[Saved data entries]
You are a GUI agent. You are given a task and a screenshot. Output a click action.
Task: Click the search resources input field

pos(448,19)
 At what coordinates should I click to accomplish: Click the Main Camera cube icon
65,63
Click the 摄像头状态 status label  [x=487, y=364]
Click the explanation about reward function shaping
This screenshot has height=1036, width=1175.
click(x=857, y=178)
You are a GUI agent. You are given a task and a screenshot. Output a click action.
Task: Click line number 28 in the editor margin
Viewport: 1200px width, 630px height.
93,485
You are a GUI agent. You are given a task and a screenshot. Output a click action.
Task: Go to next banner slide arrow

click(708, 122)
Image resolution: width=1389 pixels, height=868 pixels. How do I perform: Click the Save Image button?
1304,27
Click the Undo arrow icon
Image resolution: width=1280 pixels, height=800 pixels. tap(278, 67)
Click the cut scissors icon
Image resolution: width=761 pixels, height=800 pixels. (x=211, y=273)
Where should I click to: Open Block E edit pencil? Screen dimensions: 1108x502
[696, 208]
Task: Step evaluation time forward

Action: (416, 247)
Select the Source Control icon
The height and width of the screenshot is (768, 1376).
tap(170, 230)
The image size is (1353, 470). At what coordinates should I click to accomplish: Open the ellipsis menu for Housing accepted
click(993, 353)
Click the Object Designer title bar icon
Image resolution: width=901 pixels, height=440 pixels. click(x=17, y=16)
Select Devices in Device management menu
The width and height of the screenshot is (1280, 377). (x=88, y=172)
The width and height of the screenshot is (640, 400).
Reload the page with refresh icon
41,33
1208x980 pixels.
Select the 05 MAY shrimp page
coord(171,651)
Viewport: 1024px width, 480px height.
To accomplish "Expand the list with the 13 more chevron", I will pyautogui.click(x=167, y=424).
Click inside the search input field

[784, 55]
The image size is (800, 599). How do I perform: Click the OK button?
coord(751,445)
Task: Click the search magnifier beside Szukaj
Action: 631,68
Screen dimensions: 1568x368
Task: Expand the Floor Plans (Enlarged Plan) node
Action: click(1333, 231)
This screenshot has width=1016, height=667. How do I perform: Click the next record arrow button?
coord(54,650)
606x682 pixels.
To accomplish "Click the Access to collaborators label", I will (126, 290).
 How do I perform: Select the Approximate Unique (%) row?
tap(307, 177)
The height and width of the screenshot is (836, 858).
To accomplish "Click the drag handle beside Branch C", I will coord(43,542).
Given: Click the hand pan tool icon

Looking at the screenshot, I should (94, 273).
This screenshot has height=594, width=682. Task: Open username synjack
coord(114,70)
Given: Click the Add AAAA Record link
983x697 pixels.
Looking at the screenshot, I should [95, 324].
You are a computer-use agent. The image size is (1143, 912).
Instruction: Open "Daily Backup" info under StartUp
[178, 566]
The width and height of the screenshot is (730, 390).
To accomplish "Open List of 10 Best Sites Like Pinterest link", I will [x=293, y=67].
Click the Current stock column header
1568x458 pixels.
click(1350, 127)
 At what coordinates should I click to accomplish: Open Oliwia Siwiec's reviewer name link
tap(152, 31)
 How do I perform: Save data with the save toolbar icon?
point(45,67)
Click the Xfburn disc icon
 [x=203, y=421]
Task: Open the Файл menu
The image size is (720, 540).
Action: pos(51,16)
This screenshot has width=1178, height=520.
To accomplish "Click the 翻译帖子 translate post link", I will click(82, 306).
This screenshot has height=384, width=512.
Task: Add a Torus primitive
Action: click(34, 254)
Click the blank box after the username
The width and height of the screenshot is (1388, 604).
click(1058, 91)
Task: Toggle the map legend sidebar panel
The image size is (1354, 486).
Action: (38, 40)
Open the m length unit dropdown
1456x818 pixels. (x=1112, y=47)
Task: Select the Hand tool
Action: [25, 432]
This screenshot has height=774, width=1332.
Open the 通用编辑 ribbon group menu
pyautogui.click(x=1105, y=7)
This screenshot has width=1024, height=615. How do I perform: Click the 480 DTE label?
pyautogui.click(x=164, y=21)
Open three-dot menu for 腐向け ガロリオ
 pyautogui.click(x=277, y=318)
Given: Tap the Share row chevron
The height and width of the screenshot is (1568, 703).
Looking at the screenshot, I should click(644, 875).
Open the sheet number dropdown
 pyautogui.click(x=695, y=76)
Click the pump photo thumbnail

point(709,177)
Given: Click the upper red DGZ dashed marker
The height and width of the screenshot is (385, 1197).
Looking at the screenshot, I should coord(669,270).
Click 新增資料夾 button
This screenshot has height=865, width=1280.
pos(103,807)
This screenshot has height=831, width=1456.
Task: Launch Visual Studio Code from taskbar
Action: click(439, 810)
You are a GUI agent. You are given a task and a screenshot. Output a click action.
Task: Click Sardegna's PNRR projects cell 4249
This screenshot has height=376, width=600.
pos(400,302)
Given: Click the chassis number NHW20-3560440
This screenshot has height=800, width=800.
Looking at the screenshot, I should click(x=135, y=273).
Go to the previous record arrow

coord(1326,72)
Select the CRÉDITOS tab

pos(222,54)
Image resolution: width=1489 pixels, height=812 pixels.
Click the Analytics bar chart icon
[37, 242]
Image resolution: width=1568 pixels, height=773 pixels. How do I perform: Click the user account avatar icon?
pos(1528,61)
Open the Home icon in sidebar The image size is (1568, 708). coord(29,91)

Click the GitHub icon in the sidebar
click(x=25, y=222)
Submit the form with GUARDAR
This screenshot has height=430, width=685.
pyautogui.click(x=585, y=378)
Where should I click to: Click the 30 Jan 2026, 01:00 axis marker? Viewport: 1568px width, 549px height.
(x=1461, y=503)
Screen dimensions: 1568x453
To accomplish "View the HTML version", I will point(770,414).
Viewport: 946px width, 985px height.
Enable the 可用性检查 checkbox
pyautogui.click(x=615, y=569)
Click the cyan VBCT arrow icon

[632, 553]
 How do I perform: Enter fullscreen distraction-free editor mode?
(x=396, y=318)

**WHAT THE EXERCISE ASKS:** The records above are to be printed in full, exactly as they appear.

**RESULT FOR THIS EXERCISE:**
You are a GUI agent. You are given a task and a screenshot. Output a click action.
Task: Click the search resources input field

pos(448,19)
 At what coordinates should I click to accomplish: Click the Main Camera cube icon
65,63
Click the 摄像头状态 status label  [x=487, y=364]
Click the explanation about reward function shaping
This screenshot has height=1036, width=1175.
click(x=857, y=178)
You are a GUI agent. You are given a task and a screenshot. Output a click action.
Task: Click line number 28 in the editor margin
Viewport: 1200px width, 630px height.
93,485
You are a GUI agent. You are given a task and a screenshot. Output a click action.
Task: Go to next banner slide arrow

click(708, 122)
Image resolution: width=1389 pixels, height=868 pixels. How do I perform: Click the Save Image button?
1304,27
Click the Undo arrow icon
Image resolution: width=1280 pixels, height=800 pixels. tap(278, 67)
Click the cut scissors icon
Image resolution: width=761 pixels, height=800 pixels. (x=211, y=273)
Where should I click to: Open Block E edit pencil? Screen dimensions: 1108x502
[696, 208]
Task: Step evaluation time forward

Action: (416, 247)
Select the Source Control icon
The height and width of the screenshot is (768, 1376).
tap(170, 230)
The image size is (1353, 470). At what coordinates should I click to accomplish: Open the ellipsis menu for Housing accepted
click(993, 353)
Click the Object Designer title bar icon
Image resolution: width=901 pixels, height=440 pixels. click(x=17, y=16)
Select Devices in Device management menu
The width and height of the screenshot is (1280, 377). (x=88, y=172)
The width and height of the screenshot is (640, 400).
Reload the page with refresh icon
41,33
1208x980 pixels.
Select the 05 MAY shrimp page
coord(171,651)
Viewport: 1024px width, 480px height.
To accomplish "Expand the list with the 13 more chevron", I will pyautogui.click(x=167, y=424).
Click inside the search input field

[784, 55]
The image size is (800, 599). How do I perform: Click the OK button?
coord(751,445)
Task: Click the search magnifier beside Szukaj
Action: 631,68
Screen dimensions: 1568x368
Task: Expand the Floor Plans (Enlarged Plan) node
Action: click(1333, 231)
This screenshot has width=1016, height=667. How do I perform: Click the next record arrow button?
coord(54,650)
606x682 pixels.
To accomplish "Click the Access to collaborators label", I will (126, 290).
 How do I perform: Select the Approximate Unique (%) row?
tap(307, 177)
The height and width of the screenshot is (836, 858).
To accomplish "Click the drag handle beside Branch C", I will coord(43,542).
Given: Click the hand pan tool icon

Looking at the screenshot, I should (94, 273).
This screenshot has height=594, width=682. Task: Open username synjack
coord(114,70)
Given: Click the Add AAAA Record link
983x697 pixels.
Looking at the screenshot, I should [95, 324].
You are a computer-use agent. The image size is (1143, 912).
Instruction: Open "Daily Backup" info under StartUp
[178, 566]
The width and height of the screenshot is (730, 390).
To accomplish "Open List of 10 Best Sites Like Pinterest link", I will [x=293, y=67].
Click the Current stock column header
1568x458 pixels.
click(1350, 127)
 At what coordinates should I click to accomplish: Open Oliwia Siwiec's reviewer name link
tap(152, 31)
 How do I perform: Save data with the save toolbar icon?
point(45,67)
Click the Xfburn disc icon
 [x=203, y=421]
Task: Open the Файл menu
The image size is (720, 540).
Action: pos(51,16)
This screenshot has width=1178, height=520.
To accomplish "Click the 翻译帖子 translate post link", I will click(82, 306).
This screenshot has height=384, width=512.
Task: Add a Torus primitive
Action: click(34, 254)
Click the blank box after the username
The width and height of the screenshot is (1388, 604).
click(1058, 91)
Task: Toggle the map legend sidebar panel
The image size is (1354, 486).
Action: (38, 40)
Open the m length unit dropdown
1456x818 pixels. (x=1112, y=47)
Task: Select the Hand tool
Action: [25, 432]
This screenshot has height=774, width=1332.
Open the 通用编辑 ribbon group menu
pyautogui.click(x=1105, y=7)
This screenshot has width=1024, height=615. How do I perform: Click the 480 DTE label?
pyautogui.click(x=164, y=21)
Open three-dot menu for 腐向け ガロリオ
 pyautogui.click(x=277, y=318)
Given: Tap the Share row chevron
The height and width of the screenshot is (1568, 703).
Looking at the screenshot, I should click(644, 875).
Open the sheet number dropdown
 pyautogui.click(x=695, y=76)
Click the pump photo thumbnail

point(709,177)
Given: Click the upper red DGZ dashed marker
The height and width of the screenshot is (385, 1197).
Looking at the screenshot, I should coord(669,270).
Click 新增資料夾 button
This screenshot has height=865, width=1280.
pos(103,807)
This screenshot has height=831, width=1456.
Task: Launch Visual Studio Code from taskbar
Action: click(439, 810)
You are a GUI agent. You are given a task and a screenshot. Output a click action.
Task: Click Sardegna's PNRR projects cell 4249
This screenshot has height=376, width=600.
pos(400,302)
Given: Click the chassis number NHW20-3560440
This screenshot has height=800, width=800.
Looking at the screenshot, I should click(x=135, y=273).
Go to the previous record arrow

coord(1326,72)
Select the CRÉDITOS tab

pos(222,54)
Image resolution: width=1489 pixels, height=812 pixels.
Click the Analytics bar chart icon
[37, 242]
Image resolution: width=1568 pixels, height=773 pixels. How do I perform: Click the user account avatar icon?
pos(1528,61)
Open the Home icon in sidebar The image size is (1568, 708). coord(29,91)

Click the GitHub icon in the sidebar
click(x=25, y=222)
Submit the form with GUARDAR
This screenshot has height=430, width=685.
pyautogui.click(x=585, y=378)
Where should I click to: Click the 30 Jan 2026, 01:00 axis marker? Viewport: 1568px width, 549px height.
(x=1461, y=503)
Screen dimensions: 1568x453
To accomplish "View the HTML version", I will point(770,414).
Viewport: 946px width, 985px height.
Enable the 可用性检查 checkbox
pyautogui.click(x=615, y=569)
Click the cyan VBCT arrow icon

[632, 553]
 How do I perform: Enter fullscreen distraction-free editor mode?
(x=396, y=318)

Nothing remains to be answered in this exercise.